In exceptional cases, Apple says total payouts could exceed $5 million, especially for discoveries involving critical vulnerabilities such as:
- Bugs in beta software
- Bypasses of Lockdown Mode, Apple’s hardened security architecture designed to protect high-risk users from targeted attacks
Apple is also increasing rewards across several other categories:
- One-click exploit chains (requiring minimal user interaction) now qualify for up to $1 million, up from $250,000
- Attacks requiring physical proximity to a device can earn up to $1 million, also up from $250,000
- Attacks requiring physical access to locked devices now carry a maximum reward of $500,000, doubled from $250,000
- WebContent code execution combined with sandbox escape can earn researchers up to $300,000
These increases reflect Apple’s recognition of the growing complexity and sophistication of modern cyber threats, particularly those targeting its most secure environments.
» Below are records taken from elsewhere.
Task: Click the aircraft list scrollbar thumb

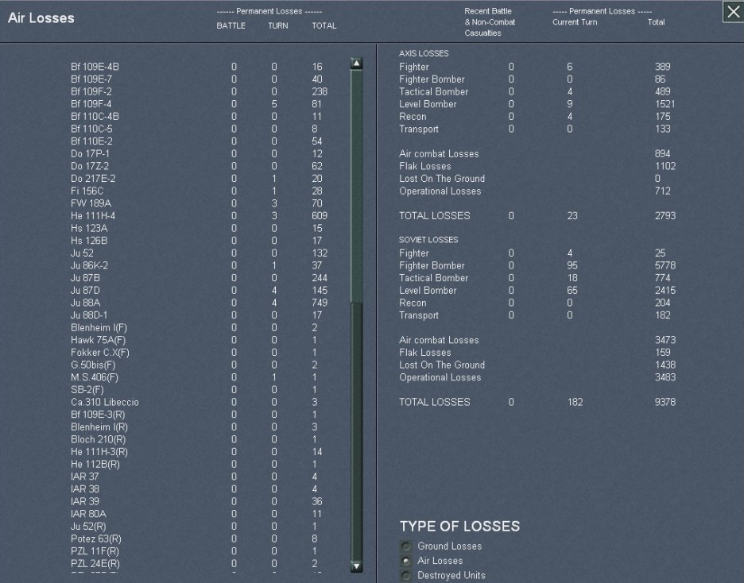Action: [356, 187]
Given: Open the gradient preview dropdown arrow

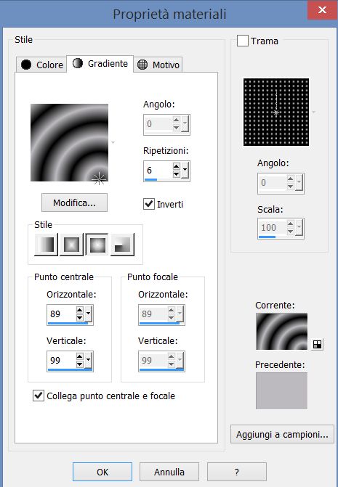Looking at the screenshot, I should point(113,142).
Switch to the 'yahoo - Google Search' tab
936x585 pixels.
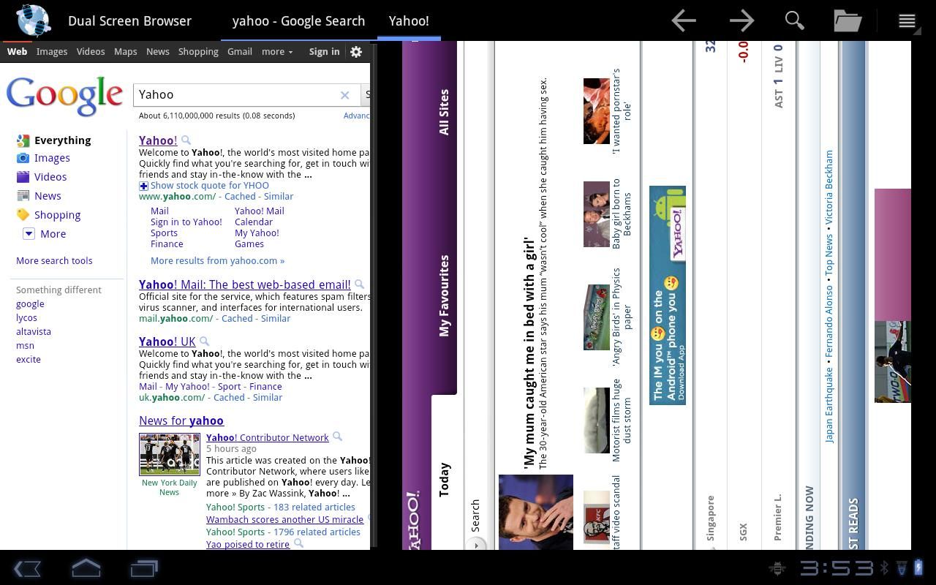(x=298, y=20)
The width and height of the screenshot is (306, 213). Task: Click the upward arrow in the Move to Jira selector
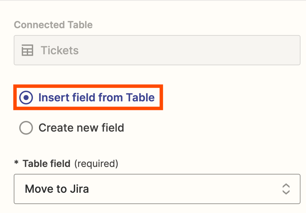click(x=286, y=186)
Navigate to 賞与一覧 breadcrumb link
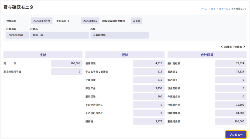This screenshot has width=250, height=139. tap(223, 9)
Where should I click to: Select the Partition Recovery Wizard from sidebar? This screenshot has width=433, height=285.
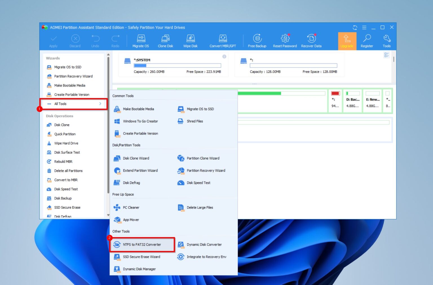pos(73,76)
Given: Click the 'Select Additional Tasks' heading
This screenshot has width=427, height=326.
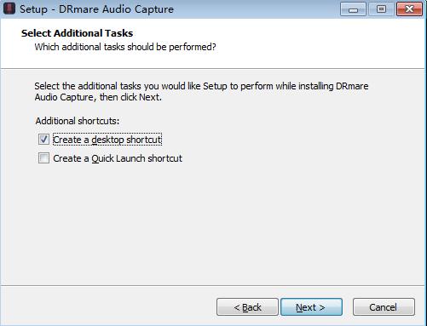Looking at the screenshot, I should click(77, 33).
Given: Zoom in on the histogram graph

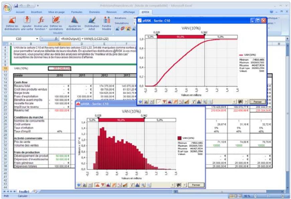Looking at the screenshot, I should (142, 185).
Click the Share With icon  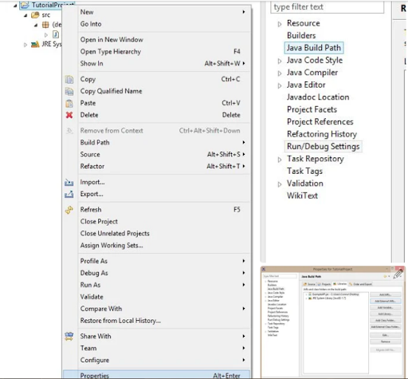coord(69,337)
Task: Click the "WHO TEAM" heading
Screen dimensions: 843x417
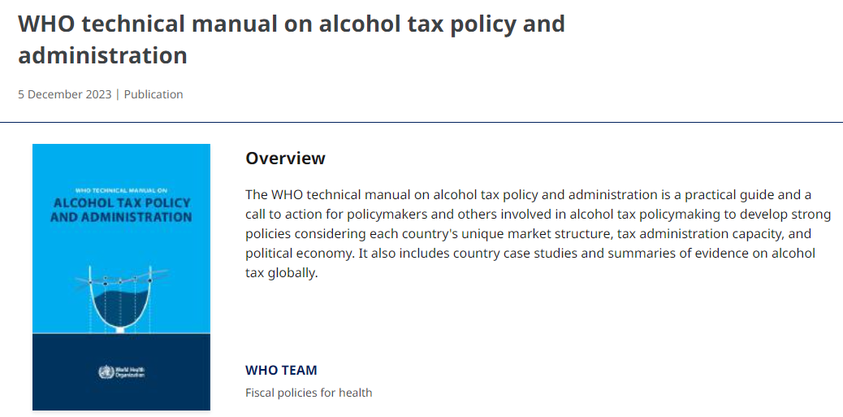Action: click(281, 370)
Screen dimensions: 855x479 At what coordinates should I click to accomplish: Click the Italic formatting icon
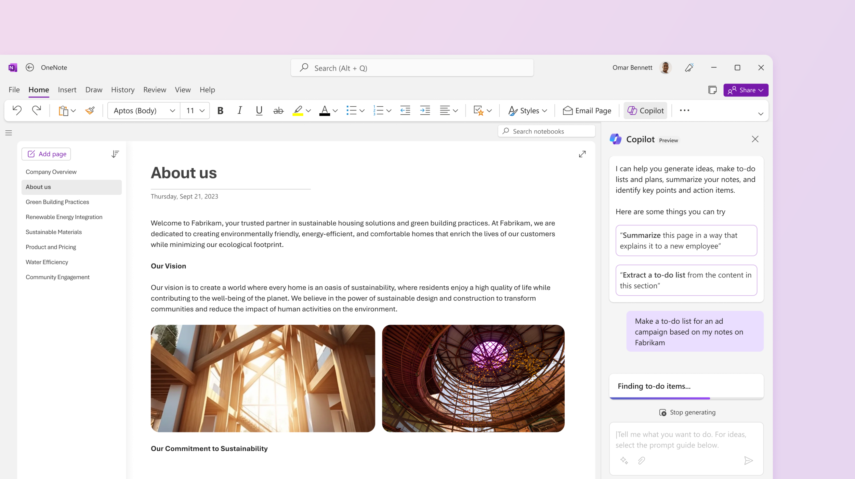tap(239, 111)
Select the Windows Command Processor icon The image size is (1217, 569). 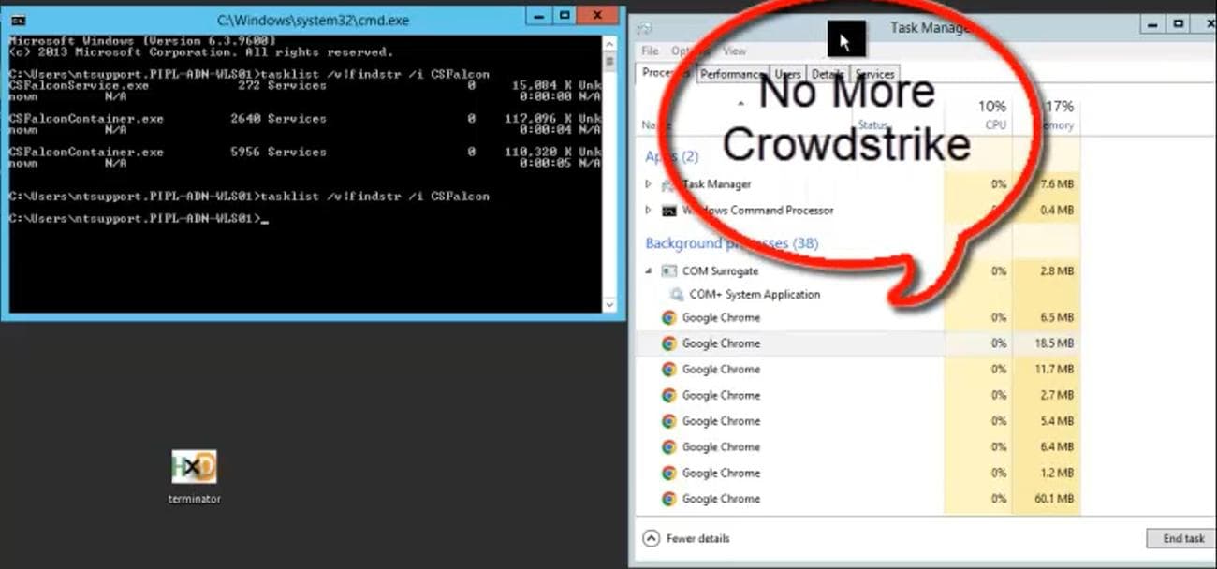[x=667, y=211]
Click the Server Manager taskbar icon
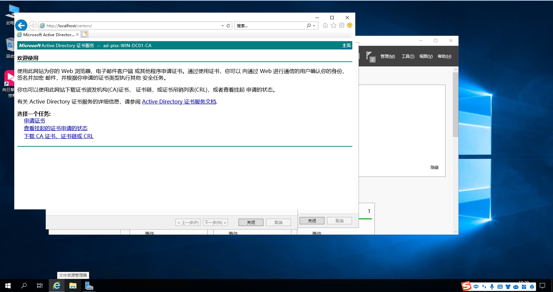The width and height of the screenshot is (553, 292). click(89, 286)
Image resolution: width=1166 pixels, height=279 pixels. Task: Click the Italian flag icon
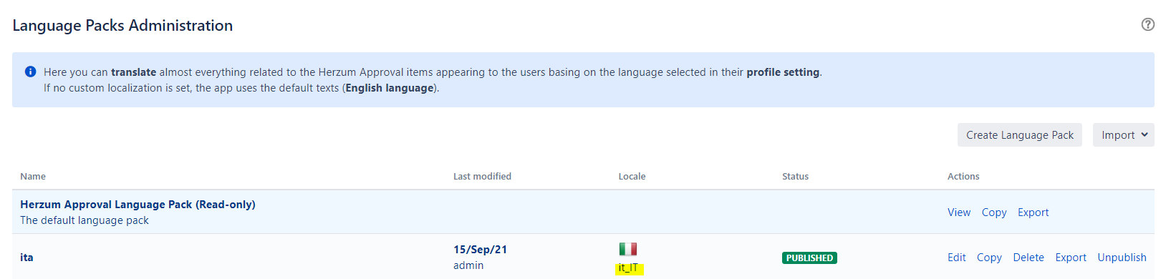628,249
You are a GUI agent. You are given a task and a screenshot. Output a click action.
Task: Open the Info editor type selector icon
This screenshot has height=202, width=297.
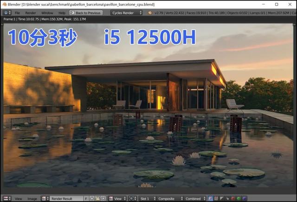pyautogui.click(x=7, y=13)
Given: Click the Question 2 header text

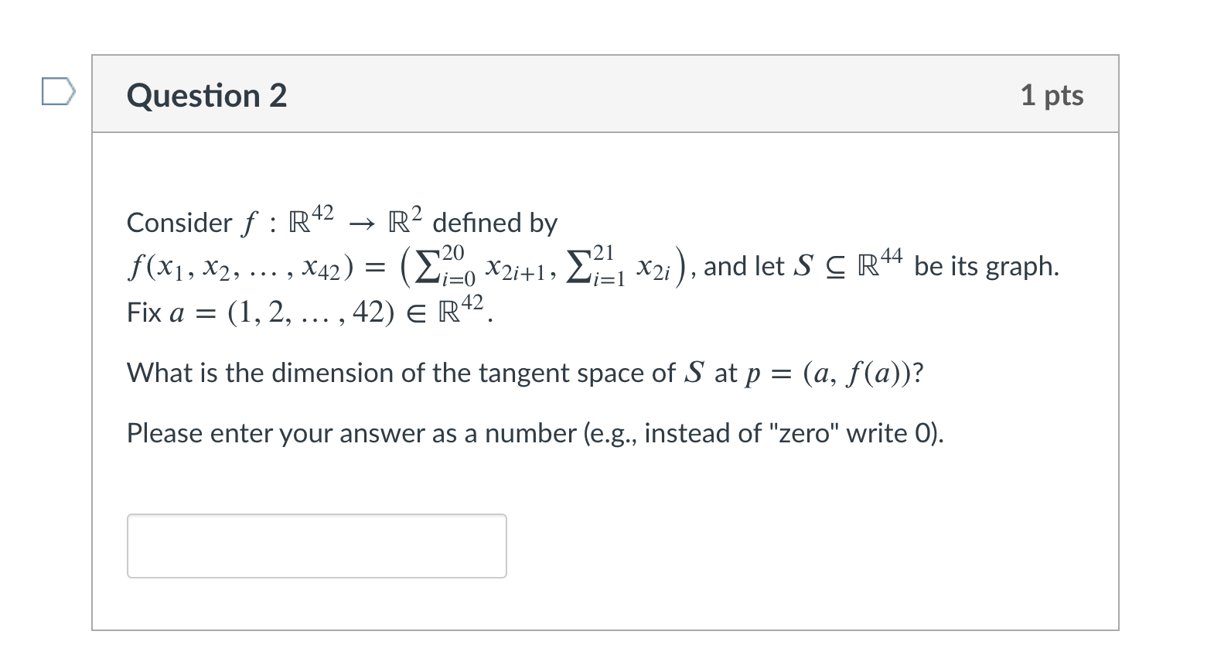Looking at the screenshot, I should click(207, 95).
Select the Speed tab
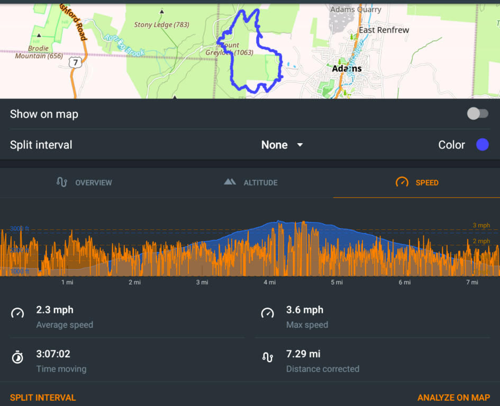The width and height of the screenshot is (500, 406). coord(416,182)
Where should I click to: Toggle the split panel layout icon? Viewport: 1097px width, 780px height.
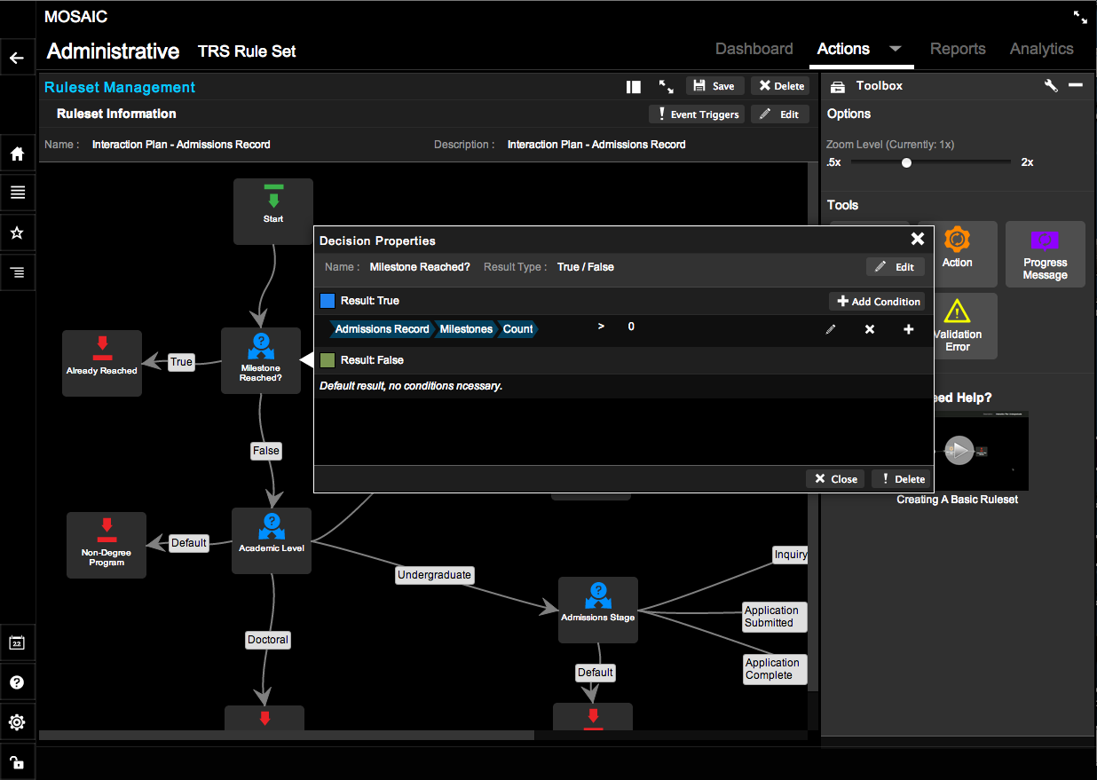[x=633, y=86]
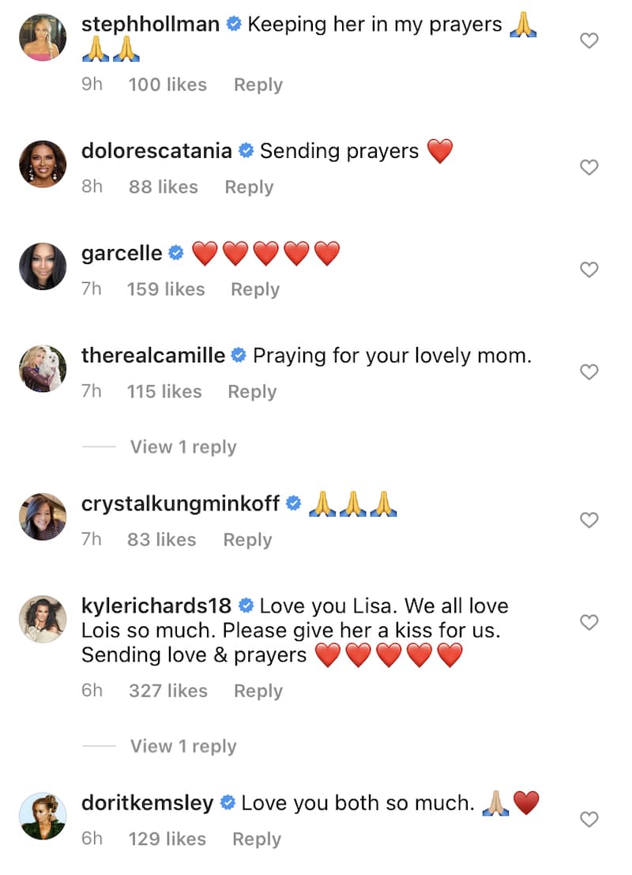
Task: Expand View 1 reply under therealcamille's comment
Action: click(183, 447)
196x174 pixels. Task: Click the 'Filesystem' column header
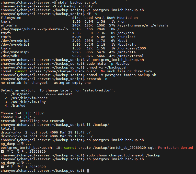11,18
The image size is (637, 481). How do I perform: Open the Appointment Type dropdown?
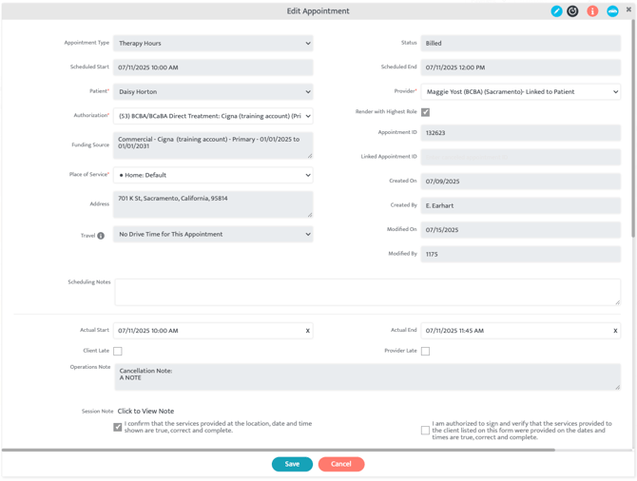click(x=213, y=43)
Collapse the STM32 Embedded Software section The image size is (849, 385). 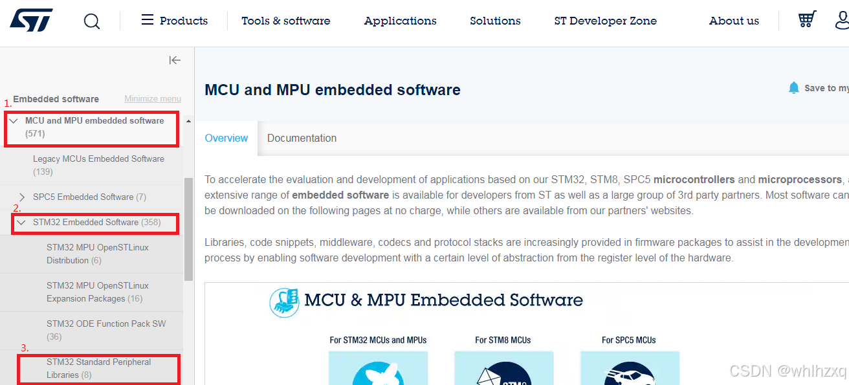coord(22,223)
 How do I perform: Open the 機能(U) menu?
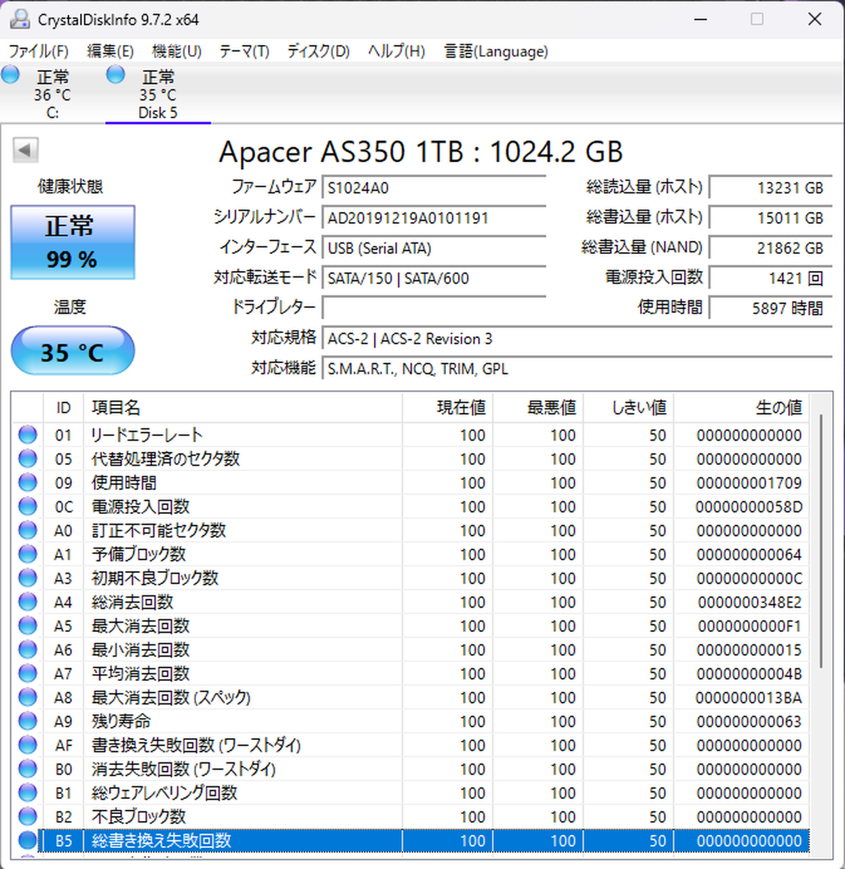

Since launching and expanding the program, Apple has awarded over $35 million to more than 800 security researchers, according to Ivan Krstić, Apple’s VP of Security Engineering and Architecture. While multi-million-dollar payouts are rare, Apple has confirmed issuing multiple $500,000 rewards for high-impact discoveries.
The company emphasized that the only system-level iOS attacks observed in the wild have originated from mercenary spyware, typically deployed by state actors to target specific individuals. Apple’s recent security enhancements, including Lockdown Mode and Memory Integrity Enforcement, aim to make such attacks significantly harder to execute.
Apple hopes that the updated bounty structure will encourage deeper research into its most critical attack surfaces, even as the difficulty of discovering such vulnerabilities increases. The company stated that these changes are part of its broader commitment to proactive security, transparency, and collaboration with the global research community.